Directions for this task: Beginning at the line that contains "The image size is (342, 157).", repeat each line exactly through the last one of the records below, and leave out the pictures.

Available data:
★ ★ ★
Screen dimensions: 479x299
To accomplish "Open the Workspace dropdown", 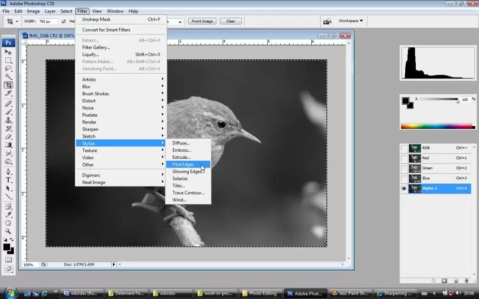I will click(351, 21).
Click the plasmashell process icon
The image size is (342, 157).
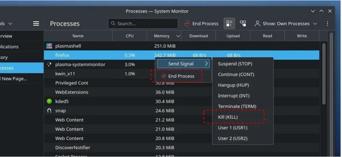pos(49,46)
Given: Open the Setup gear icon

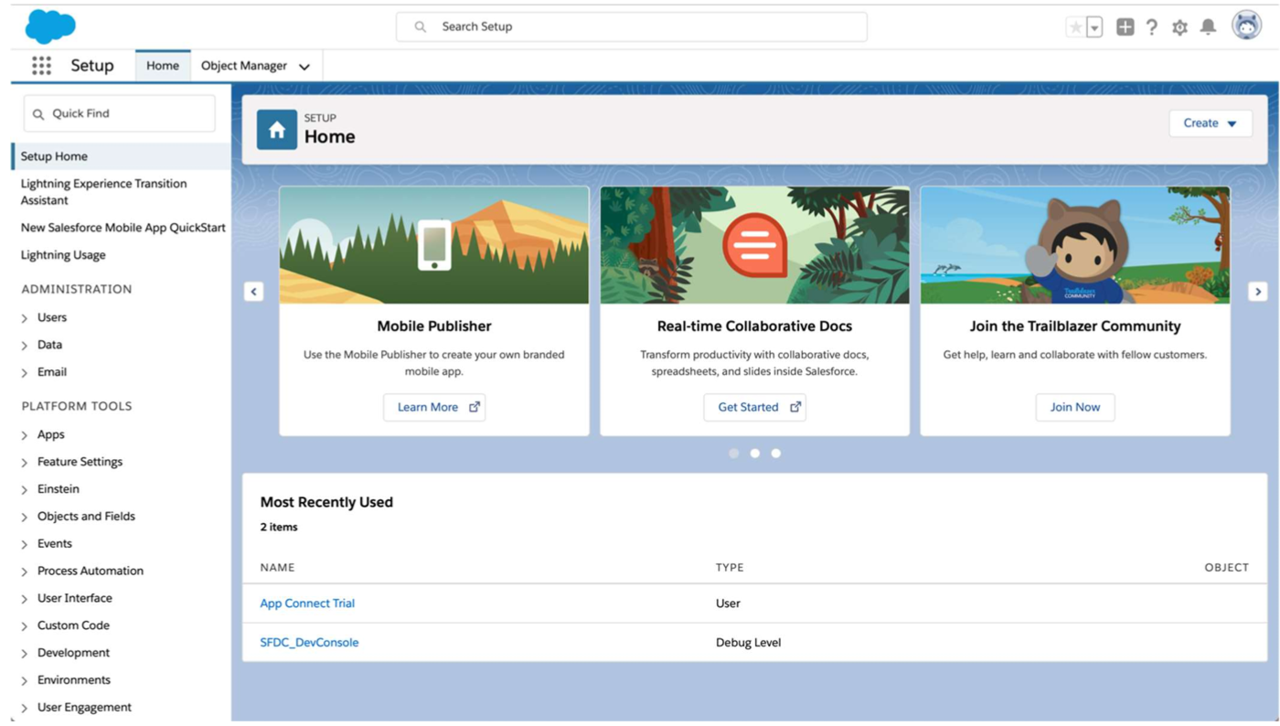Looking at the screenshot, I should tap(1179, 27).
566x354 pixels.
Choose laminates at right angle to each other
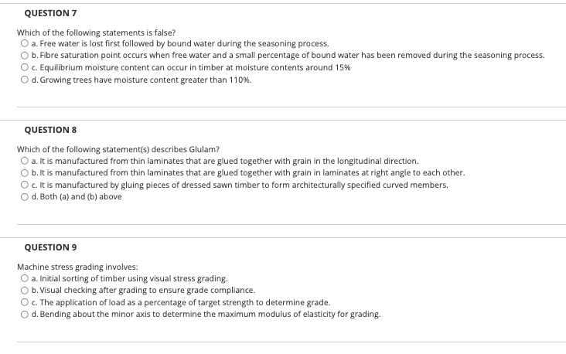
★ ★ ★
Task response:
The image size is (342, 157).
pos(49,46)
Given: Open the Setup gear icon

Looking at the screenshot, I should tap(1179, 27).
566x354 pixels.
Choose laminates at right angle to each other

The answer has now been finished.